A jury awarded an Alaskan woman 13.3 million dollars because they felt that she suffered a stroke after taking a weight loss product called AMP II Pro drops, that contains a very popular stimulant and weight loss drug called ephedrine. This is the second trial. The first jury said the company was innocent because they felt that there is no solid scientific evidence that ephedrine caused the stroke, and they were correct. However, the second jury was shown the incredible and strange behavior of the men who run E'Ola Company that sold the ephedrine weight loss product.

The company advertised that their AMP II weightless product is "All Natural." This claim implies that the product is good, better than products that are synthesized in a laboratory, yet arsenic, cyanide and horse manure are also "All Natural." This particular "all natural" weight loss product contained synthetic ephedrine, which means that someone is not telling you the truth.

Both the founder and president to the company testified that they were not aware of any serious side effects from their weigh loss product, and had not had trouble with any state of federal agency. The Food and Drug Administration had already cited the manufacturer of the ephedrine product for improper manufacturing technique and had also informed the company of the many side effects from its product. The jury was not given any evidence that they changed their product or their advertisements to satisfy the Food an Drug Administration.

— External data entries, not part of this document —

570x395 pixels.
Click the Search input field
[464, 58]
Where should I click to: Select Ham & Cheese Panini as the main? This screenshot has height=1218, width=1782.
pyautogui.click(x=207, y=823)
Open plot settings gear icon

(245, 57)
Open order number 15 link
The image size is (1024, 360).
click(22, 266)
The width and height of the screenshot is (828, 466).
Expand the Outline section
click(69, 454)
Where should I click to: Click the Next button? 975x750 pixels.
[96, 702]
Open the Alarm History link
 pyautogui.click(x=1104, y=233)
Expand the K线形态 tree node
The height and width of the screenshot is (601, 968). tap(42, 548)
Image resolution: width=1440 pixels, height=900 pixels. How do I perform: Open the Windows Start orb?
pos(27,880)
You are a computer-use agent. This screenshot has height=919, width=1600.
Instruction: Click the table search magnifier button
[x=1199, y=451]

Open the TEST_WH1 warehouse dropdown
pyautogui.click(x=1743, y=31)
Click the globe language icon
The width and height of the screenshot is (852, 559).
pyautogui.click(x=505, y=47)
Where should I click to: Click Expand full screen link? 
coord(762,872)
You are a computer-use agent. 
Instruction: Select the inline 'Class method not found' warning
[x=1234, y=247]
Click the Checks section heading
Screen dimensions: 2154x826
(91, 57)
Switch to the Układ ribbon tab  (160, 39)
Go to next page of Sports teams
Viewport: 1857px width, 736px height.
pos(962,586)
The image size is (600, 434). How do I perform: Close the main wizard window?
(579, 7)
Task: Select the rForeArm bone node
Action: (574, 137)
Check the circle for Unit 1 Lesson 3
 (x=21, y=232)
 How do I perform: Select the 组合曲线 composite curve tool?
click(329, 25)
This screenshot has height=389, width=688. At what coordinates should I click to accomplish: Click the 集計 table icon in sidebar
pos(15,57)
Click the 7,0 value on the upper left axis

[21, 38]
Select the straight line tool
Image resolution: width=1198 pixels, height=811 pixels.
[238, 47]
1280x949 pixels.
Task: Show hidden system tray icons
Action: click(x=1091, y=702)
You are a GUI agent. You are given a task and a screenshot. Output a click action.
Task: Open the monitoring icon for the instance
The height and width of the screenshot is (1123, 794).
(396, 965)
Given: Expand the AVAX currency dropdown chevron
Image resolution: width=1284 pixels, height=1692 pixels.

An article in a recent New England Journal of Medicine showed that some people get strokes after taking ephedrine, but it is still debatable whether ephedrine causes strokes or the people who take weight loss drugs are more likely to get strokes because they are overweight, have diabetes and have high blood pressure. You can't say that ephedrine causes strokes because the people who take this drug are far more likely to suffer strokes, whether they take ephedrine or not. I think that the jury justifiably found the company and its officers guilty because they were so irresponsible in marketing their products, and they lied when they told the jury that they knew of no serious side effects and had no trouble with federal or state agencies.